Partiram de Iquique às 7h30 de quinta-feira 40 indivíduos: 19 colombianos, 17 bolivianos e 4 equatorianos. Dentre eles, 26 enfrentaram expulsões administrativas e 14 judiciais por crimes como roubo com intimidação, violência, receptação e violação da lei de drogas, segundo Sauerbaum.
Pavez delineou o Plano de Controle Migratório: maior frequência de voos de deportação, aumento das inspeções da lei de migração, controle de fronteira reforçado na Macrozona Norte, registros de saída e expulsões quinzenais. Um mecanismo de saída voluntária também será desenvolvido.

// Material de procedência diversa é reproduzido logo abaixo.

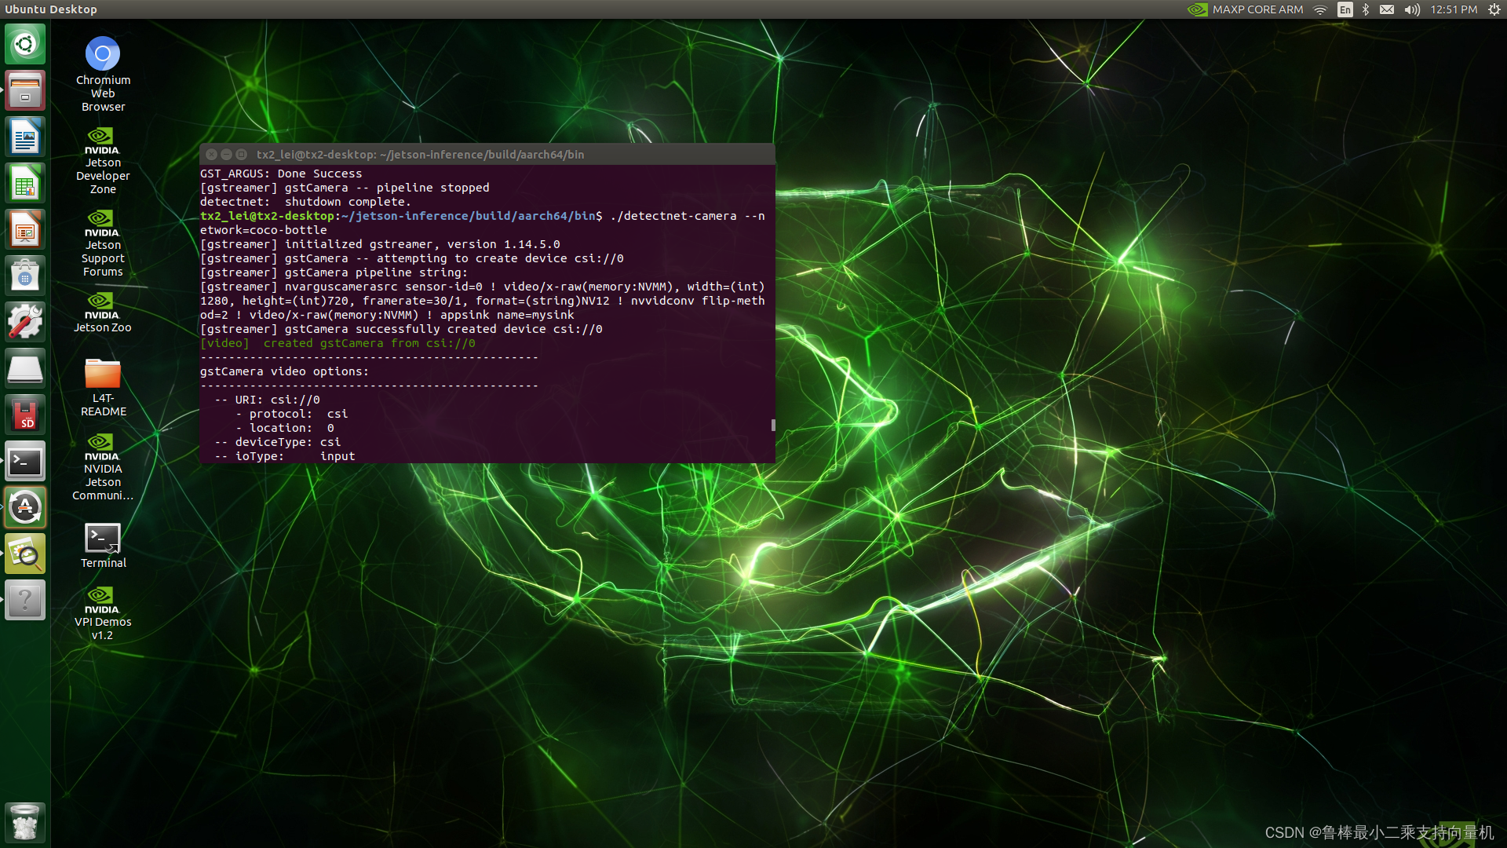1507x848 pixels.
Task: Open NVIDIA Jetson Developer Zone
Action: tap(103, 159)
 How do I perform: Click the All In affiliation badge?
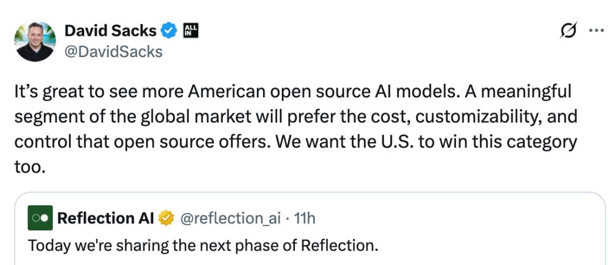pyautogui.click(x=190, y=31)
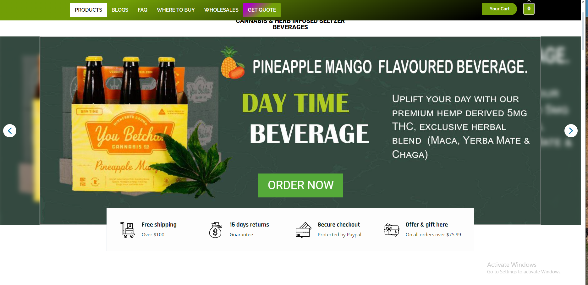This screenshot has height=285, width=588.
Task: Open Your Cart button
Action: pos(499,9)
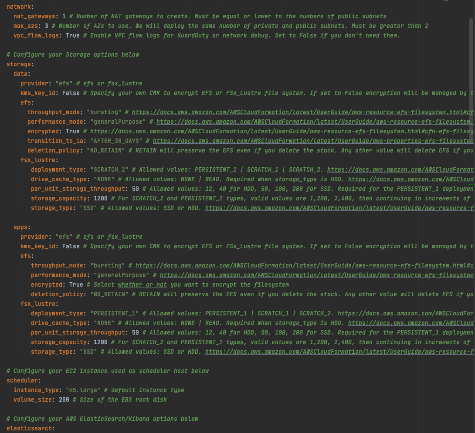Click the "AFTER_30_DAYS" string value
Image resolution: width=475 pixels, height=433 pixels.
pos(118,141)
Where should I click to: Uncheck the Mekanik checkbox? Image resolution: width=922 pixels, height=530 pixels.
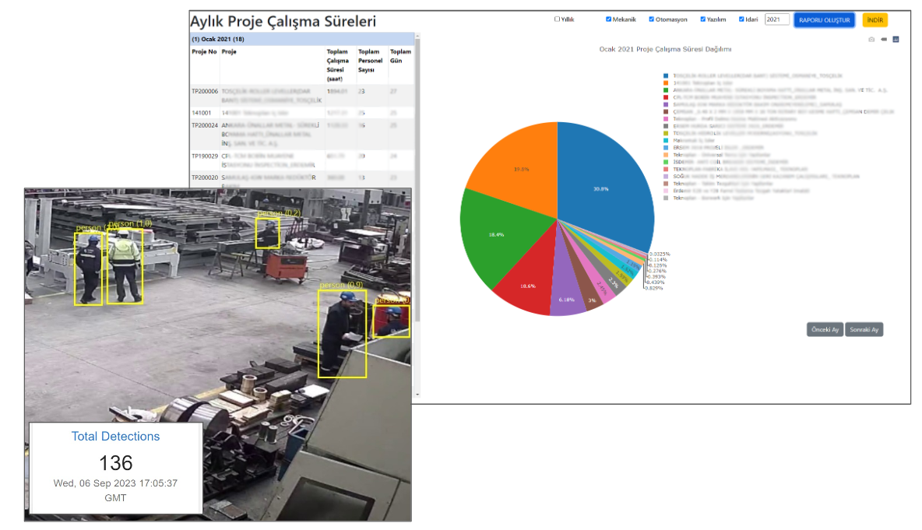pyautogui.click(x=609, y=19)
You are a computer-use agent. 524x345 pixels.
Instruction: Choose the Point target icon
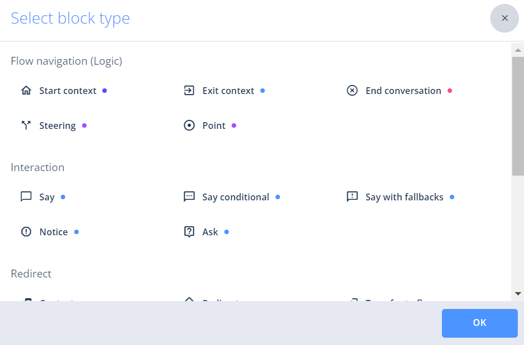pos(189,126)
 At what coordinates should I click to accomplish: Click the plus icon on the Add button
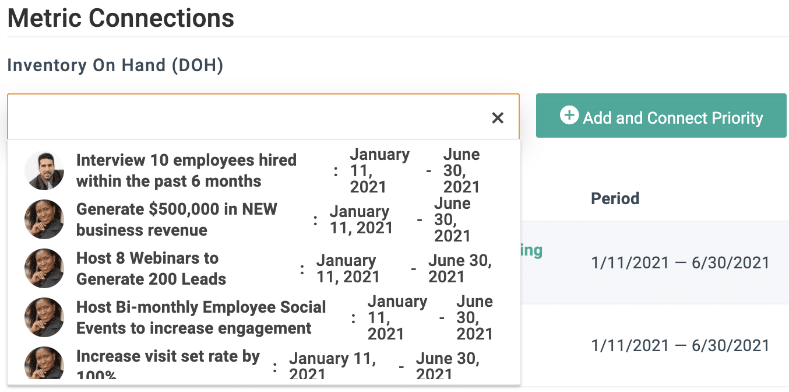tap(569, 116)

"A implementação de expulsões para todas as nacionalidades é uma prioridade", afirmou Pavez, esclarecendo que não existem preferências e que os esforços se concentram na logística consular, inclusive com a Venezuela, apesar da falta de laços diplomáticos.
Sauerbaum observou que, desde a eleição de Kast, 2.180 venezuelanos saíram voluntariamente. No primeiro mês do governo, ocorreram 156 expulsões — 33% a mais do que em 2022 — chegando a 196 com este voo, em sua maioria colombianos.